High Hepatitis B Prevalence Among Zim Adults: WHO

PREVALENCE for Hepatitis B in adults stands at 10 percent rate against a fair 4.4 percent in children.

By Kudakwashe Pembere

This was shown in the World Health Organisation Viral Hepatitis Scorecard released last Friday. According to the scorecard, a high prevalence rate was above five  percent in the general population.

Despite the intermediate prevalence among children, Zimbabwe was placed alongside 13 African countries with over 100 000 children under five living with chronic hepatitis B. These countries include Angola, Burkina Faso, Cote d’Ivoire, Democratic Republic of the Congo, Ethiopia, Ghana, Liberia, Malawi, Mozambique, Niger, Nigeria, Tanzania and Uganda.

“Dying of viral hepatitis in Africa is becoming a bigger threat than dying of AIDS, malaria or tuberculosis.1 Every day, complications of viral hepatitis-related liver disease, including cirrhosis and liver cancer, claim the lives of at least 550 people –  more than 200 000 Africans per year. Yet, a new analysis shows that the disease remains neglected in many parts of the continent,” said the WHO bemoaning that over two million lives hang in the balance.

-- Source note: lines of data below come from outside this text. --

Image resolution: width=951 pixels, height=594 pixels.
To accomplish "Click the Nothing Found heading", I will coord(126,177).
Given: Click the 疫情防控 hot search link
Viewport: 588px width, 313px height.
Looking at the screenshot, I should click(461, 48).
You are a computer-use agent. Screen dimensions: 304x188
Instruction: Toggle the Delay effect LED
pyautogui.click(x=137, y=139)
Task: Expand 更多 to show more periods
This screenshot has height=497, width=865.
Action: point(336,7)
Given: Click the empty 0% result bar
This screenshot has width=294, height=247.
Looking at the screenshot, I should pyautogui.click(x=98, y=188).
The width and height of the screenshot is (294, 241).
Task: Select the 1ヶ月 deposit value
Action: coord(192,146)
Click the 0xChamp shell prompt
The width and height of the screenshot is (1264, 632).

The new scorecard, to be presented at the first African hepatitis summit to be held in Kampala, Uganda, from June 18 to 20, shows that only three of the 47 countries were on track to eliminating the disease that affects one in 15 people in the region.

“This analysis is the first to track each country in the region and to assess progress towards the goal of saving the lives of more than two million Africans who may develop progressive hepatitis B or C liver disease in the next decade if countries fail to ramp up their efforts,” says Dr Matshidiso Moeti, WHO Regional Director for Africa.

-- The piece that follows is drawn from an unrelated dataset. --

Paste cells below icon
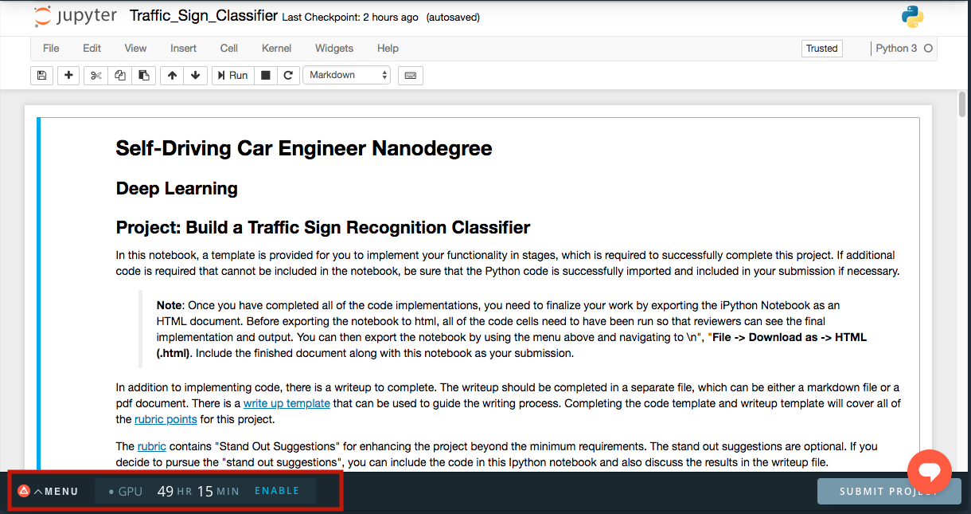 (x=143, y=75)
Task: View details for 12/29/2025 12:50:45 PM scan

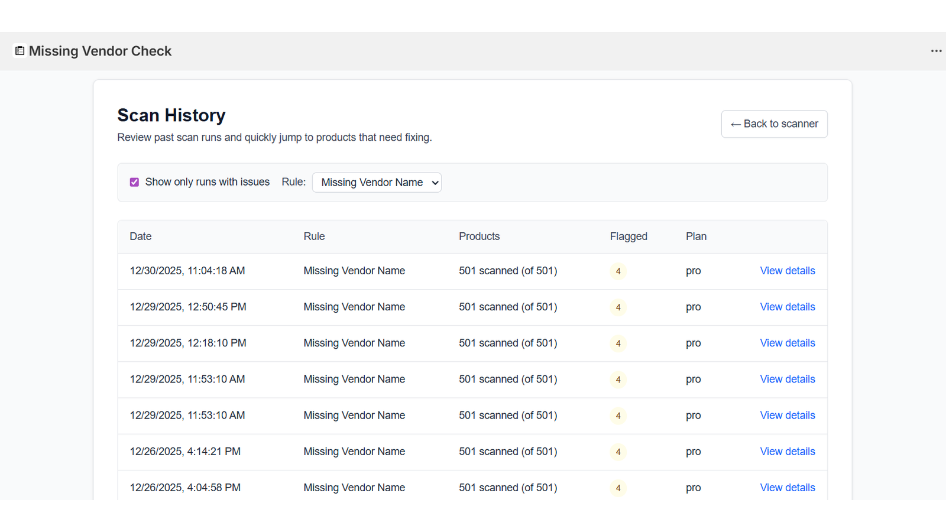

The Zimbabwean government, in partnership with WHO and other various stakeholders, is working towards developing a National Viral Hepatitis Strategic plan (2019-2022) to bring the rising epidemic under control in the country.

During a stakeholder consultative meeting on development of the national strategic plan towards ending viral hepatitis in Zimbabwe last month, it was revealed that while mortality from HIV, tuberculosis, and malaria was on the decline, mortality caused by viral hepatitis was on the rise.

The analysis shows that 28 countries have developed a national hepatitis strategic plans for viral hepatitis; however, most are still in draft form with only 13 officially published and disseminated. WHO has been a major partner in the regional response with policy development and provision of technical and financial support as well as capacity building for a co-ordinated regional response.

Only 15% (7/47) countries are leading prevention efforts with national coverage of both Hepatitis B birth dose and childhood pentavalent vaccination exceeding 90%. There are major gaps in hepatitis testing and treatment with less than eight countries providing subsidized testing and treatment for viral hepatitis.

To end the epidemic by 2030, WHO recommended that there was need to champion political action for the development and funding of hepatitis programmes, coordinate community mobilization of social and religious leaders and the private sector. The WHO also notes the importance of promoting universal hepatitis B vaccine at birth and improved coverage of the three-dose pentavalent vaccination, which provides protection against 5 common childhood threats including hepatitis B.

The WHO also proposed advocacy for the prevention of mother-to-child transmission (PMTCT) of hepatitis B in the context of the existing PMTCT framework, and adopt the triple elimination of HIV, syphilis and hepatitis  B and promotion government provision of hepatitis testing and treatment services.